Source data ::
Content starts

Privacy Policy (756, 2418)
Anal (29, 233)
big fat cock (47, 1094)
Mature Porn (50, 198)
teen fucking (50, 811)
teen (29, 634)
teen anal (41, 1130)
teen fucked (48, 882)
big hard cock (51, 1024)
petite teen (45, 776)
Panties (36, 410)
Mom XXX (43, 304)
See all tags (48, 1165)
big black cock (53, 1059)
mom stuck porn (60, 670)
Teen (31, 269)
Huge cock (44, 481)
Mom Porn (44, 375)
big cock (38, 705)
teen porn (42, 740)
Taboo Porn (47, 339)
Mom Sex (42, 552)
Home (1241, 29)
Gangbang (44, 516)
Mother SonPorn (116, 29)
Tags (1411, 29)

Content ends

Assigned task :: If a line above holds the word "cock", copy it.

Reply to the exercise ::
big fat cock (47, 1094)
big hard cock (51, 1024)
big black cock (53, 1059)
Huge cock (44, 481)
big cock (38, 705)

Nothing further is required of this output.